From: Steve Dodd (steved@loth.demon.co.uk)
Date: Sat Mar 18 2000 - 05:57:27 EST


On Fri, Mar 17, 2000 at 05:57:33PM +0100, Manfred Spraul wrote:

> I think we have 2 completely independant problems:
> a) POSIX inode numbers [ino_t].
> They must be unique, and programs such as tar uses them to identify the
> target of hardlinks. It's currently 32-bits on i386, mips, mips64; 64-bits
> on ia64, sparc64.
> We don't support lookups based on ino_t, and we don't need it for NFS.
>
> b) the ability to find an disk entry given a "key".
> required for NfsV2, NfsV3.
> This key should remain stable across rename, chown, reboot, .., and it
> should never be reused for another file.
> The key is quite long [NfsV2: 32 bytes, but several bits are required to
> identify the superblock, optimizations]

I don't think these two are independent at all.

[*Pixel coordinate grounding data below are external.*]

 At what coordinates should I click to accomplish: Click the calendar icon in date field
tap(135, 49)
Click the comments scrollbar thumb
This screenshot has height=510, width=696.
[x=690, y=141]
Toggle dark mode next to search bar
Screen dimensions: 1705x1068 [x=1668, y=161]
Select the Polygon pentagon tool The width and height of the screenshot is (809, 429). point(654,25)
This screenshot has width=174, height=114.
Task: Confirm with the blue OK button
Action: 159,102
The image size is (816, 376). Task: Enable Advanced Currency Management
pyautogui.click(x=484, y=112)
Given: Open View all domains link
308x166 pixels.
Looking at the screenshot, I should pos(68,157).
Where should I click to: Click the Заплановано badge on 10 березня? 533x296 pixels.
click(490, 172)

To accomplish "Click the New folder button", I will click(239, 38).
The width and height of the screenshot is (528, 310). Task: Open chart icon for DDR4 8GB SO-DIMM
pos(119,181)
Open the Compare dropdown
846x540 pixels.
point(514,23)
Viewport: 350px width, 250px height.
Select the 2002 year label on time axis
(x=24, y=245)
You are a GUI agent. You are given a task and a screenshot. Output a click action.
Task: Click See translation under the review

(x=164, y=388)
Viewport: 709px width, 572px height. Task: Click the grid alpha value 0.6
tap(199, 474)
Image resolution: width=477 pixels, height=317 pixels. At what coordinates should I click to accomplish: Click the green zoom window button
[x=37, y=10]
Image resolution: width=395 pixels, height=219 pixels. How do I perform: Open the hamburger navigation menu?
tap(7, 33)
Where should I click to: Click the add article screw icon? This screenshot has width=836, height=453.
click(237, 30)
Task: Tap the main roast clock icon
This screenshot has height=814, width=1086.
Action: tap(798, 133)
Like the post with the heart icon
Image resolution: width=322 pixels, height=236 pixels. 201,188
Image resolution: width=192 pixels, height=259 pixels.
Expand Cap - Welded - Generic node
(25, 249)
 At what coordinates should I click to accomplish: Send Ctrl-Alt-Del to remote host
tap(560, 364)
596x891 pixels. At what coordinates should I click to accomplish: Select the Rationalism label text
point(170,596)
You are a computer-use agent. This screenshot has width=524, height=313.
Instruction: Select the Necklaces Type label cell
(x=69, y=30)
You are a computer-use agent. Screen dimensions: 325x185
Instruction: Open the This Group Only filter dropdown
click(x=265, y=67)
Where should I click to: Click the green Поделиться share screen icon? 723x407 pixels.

Things like tar also need
the key to be stable (incremental backups), and the key they currently use is
ino_t, which is an arithmetic type. The big question is whether restricting
filesystems to 32 / 64bits of key is reasonable or not. If it isn't, then we
have problems both userspace and NFS (<4). The userspace problem could only be
completely solved AFAICS by adding another version of stat which dealt with
opaque keys for inodes. I assume there are no other UN*X-like systems out
there that have done this already? If not, and it's deemed worth doing, we
should try and get some sort of agreement with other vendors. Of course,
there's still the issue of what the "old" API (stat + stat64) would return:
a hash of the key (not unique but stable over umount), or something
even nastier?

> I have no real idea how to solve that problem, I'm stuck with hardlinks:
>
> /fs: mount point for a filesystem.
> /fs/exported/
> /fs/not-exported/: 2 folders
>
> <local user>:
> cp /bin/sh /fs/exported/f1
> <nfsd gets a filehandle to f1>
> <local user>:
> mv /fs/exported/f1 /fs/not-exported/
> (* what happens to the nfs file handle? still valid, or EACCES?*)
> ln /fs/not-exported/f1 /fs/exported/f2
> (* what now? Does it become valid again?*)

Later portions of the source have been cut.